DOCUMENT SEGMENT →
Coronavirus cases are low but are beginning to rise in some parts of the country. Several European countries, including France, Germany and Britain, are experiencing an uptick in hospitalizations and deaths, prompting experts to worry that the U.S. will follow suit, as it has with previous waves.
Some of the coronavirus variants that are picking up momentum are adept at dodging immunity and drugs such as Evusheld and Bebtelovimab, which are especially important for protecting immunocompromised people.
People with weakened immune systems “remain at risk even despite getting all of the recommended or even additional doses of vaccine,” Waghmare said.
Public health experts are particularly concerned about a constellation of omicron variants that seem to dodge immunity from the vaccines and even from recent infection better than previous variants did.
The latest booster vaccines made by Pfizer and Moderna were designed for the variants that dominated this past summer but not for these newer variants. Still, they raise antibody levels overall, and should help stave off severe symptoms and abridge the duration of illness, said Aubree Gordon, an public health researcher at the University of Michigan.
The BA.5 variant was the most immune-evasive variant until recently, but it is rapidly being replaced by others, including two that show an even greater ability to sidestep immunity.
One of them, known as BQ.1.1, is the leading candidate for causing a winter wave, and it has already sent cases soaring in Europe. Although it and a closely related variant called BQ.1 together account for only about 11% of cases in the United States, their share has grown rapidly from just 3% two weeks ago.
A combination of two omicron subvariants called XBB has been fueling a wave of cases in Singapore, among the most highly vaccinated nations in the world. Its subvariant XBB.1 has just arrived in the United States. Another variant, called BA.2.75.2, is also highly immune evasive and causes more severe disease, but is so far responsible for less than 2% of cases nationwide.
Sign of a bad flu season
Before the coronavirus walloped the world, flu viruses sickened millions each winter, and killed tens of thousands of Americans. In the 2018-19 season, the flu was responsible for 13 million medical visits, 380,000 hospitalizations and 28,000 deaths.
Flu season in the Southern Hemisphere, typically between May and October, is highly predictive of winters in the Northern Hemisphere. This year, flu began weeks earlier than usual in Australia and New Zealand, and the numbers of cases and hospitalizations were markedly higher.
Gordon tracks influenza rates among children in Nicaragua, which has a flu season spanning June and July, and a larger one in the late fall. More than 90% of the population was considered fully vaccinated against COVID-19 by last January, and many people had also gained immunity from one or more infections.
Still, the country saw high rates of both COVID-19 and influenza in the first half of this year. Influenza rates among children were higher than in the 2009 flu pandemic, and the children were sicker on average than in previous years. “We saw a lot of hospitalizations,” Gordon said.
In the United States, flu typically begins to pick up in October and runs through March, peaking sometime between December and February. But in some states, the season is already underway.
About 3% of tests nationwide were turning up positive for flu as of Oct. 8, according to the Centers for Disease Control and Prevention, but the rates are higher than 10% in some Southeastern states and higher than 5% in the South Central region. In Texas, the proportion of tests positive for flu jumped to 5.3% in early October from 3.7% the week before.
Some communities are at increased risk of severe illness and hospitalization for flu. During flu seasons from 2009-22, rates of hospitalization were 80% higher among Black adults, 30% higher among American Indian/Alaska Native adults and 20% higher among Hispanic adults compared with white adults, according to a CDC report released last week.
Yet, flu vaccination rates were much lower in these groups. Vaccine coverage also declined by about 9 percentage points from the previous year in pregnant women across all racial and ethnic groups.

QUESTIONS ON THE MATERIAL →
1. Using the health article, decide whether each statement agrees with it: (a) BQ.1.1 and BQ.1 together make up about 11% of U.S. cases; (b) the latest Pfizer and Moderna boosters were designed for the newer variants; (c) the share of positive flu tests in Texas fell in early October. Answer yes or no for each and quote the words that settle it.
2. Transcribe the health article from "Coronavirus cases are" up to and including "previous variants did.".
The material after this point is separate from the health article.

INFORMATION SUPPLIED →

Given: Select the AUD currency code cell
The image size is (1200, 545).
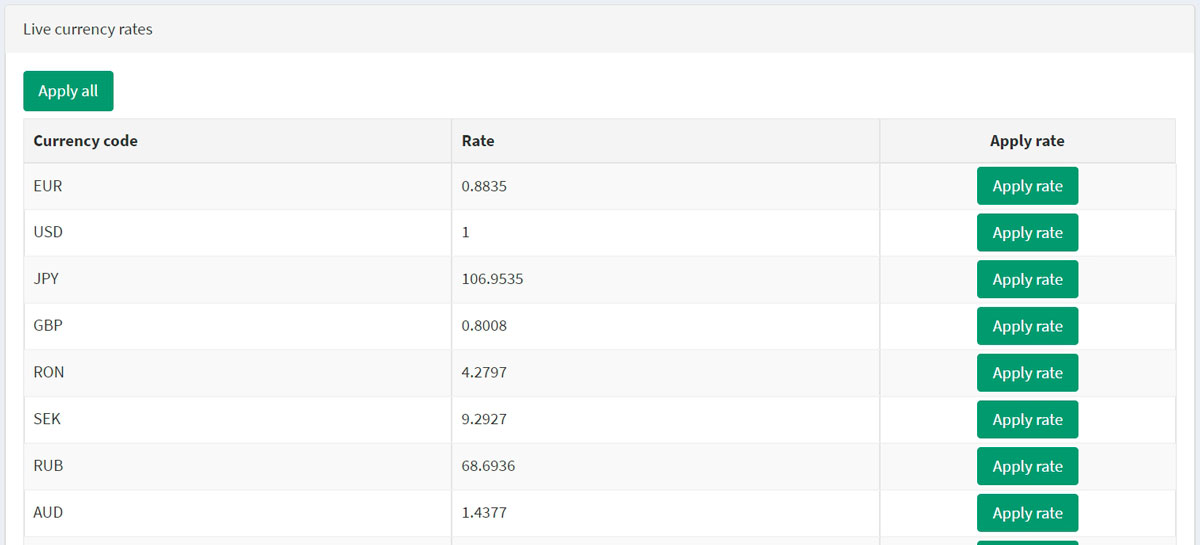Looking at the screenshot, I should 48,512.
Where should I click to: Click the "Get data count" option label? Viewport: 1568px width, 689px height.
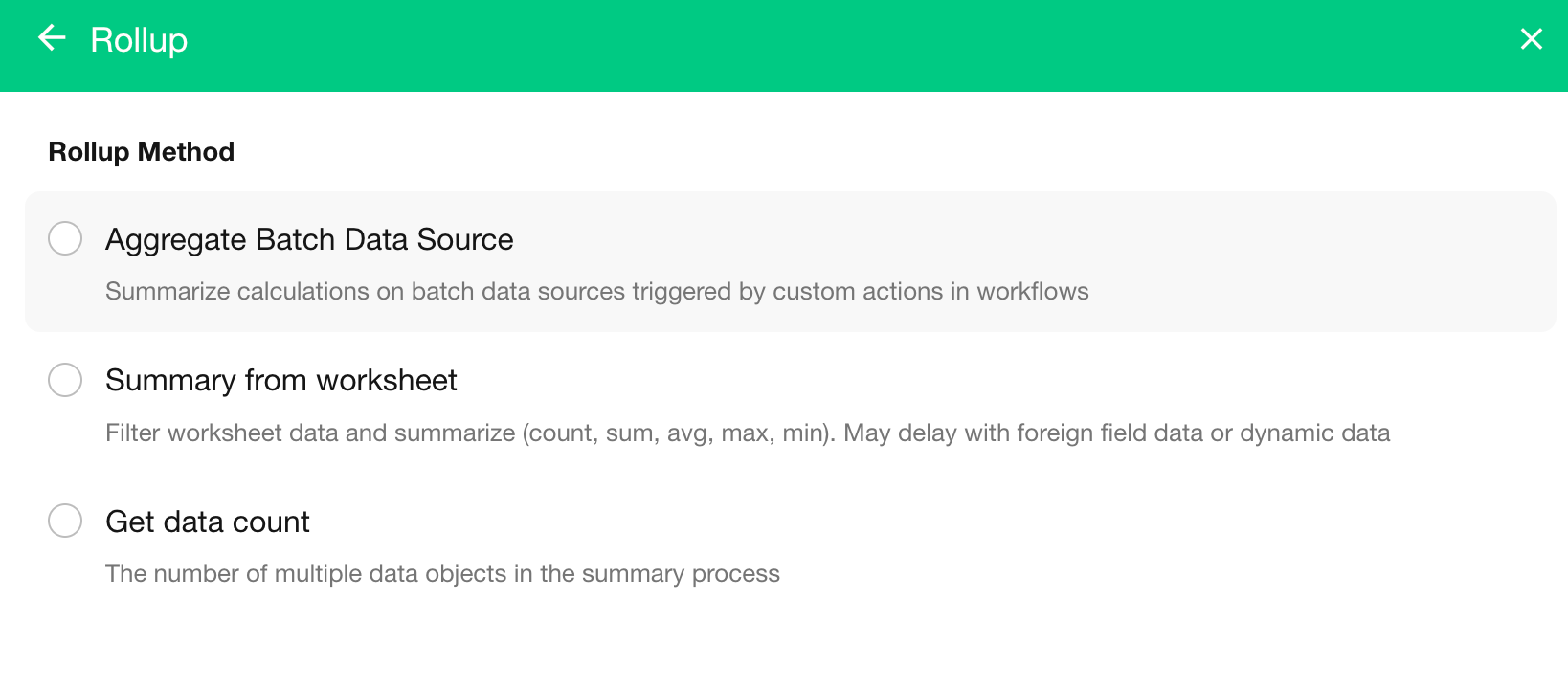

ANSWERS BY ITEM NUMBER →
1.
(a) Yes: "together account for only about 11% of cases in the United States"
(b) No: "were designed for the variants that dominated this past summer but not for these newer variants"
(c) No: "jumped to 5.3% in early October from 3.7% the week before"

2.
Coronavirus cases are low but are beginning to rise in some parts of the country. Several European countries, including France, Germany and Britain, are experiencing an uptick in hospitalizations and deaths, prompting experts to worry that the U.S. will follow suit, as it has with previous waves.
Some of the coronavirus variants that are picking up momentum are adept at dodging immunity and drugs such as Evusheld and Bebtelovimab, which are especially important for protecting immunocompromised people.
People with weakened immune systems “remain at risk even despite getting all of the recommended or even additional doses of vaccine,” Waghmare said.
Public health experts are particularly concerned about a constellation of omicron variants that seem to dodge immunity from the vaccines and even from recent infection better than previous variants did.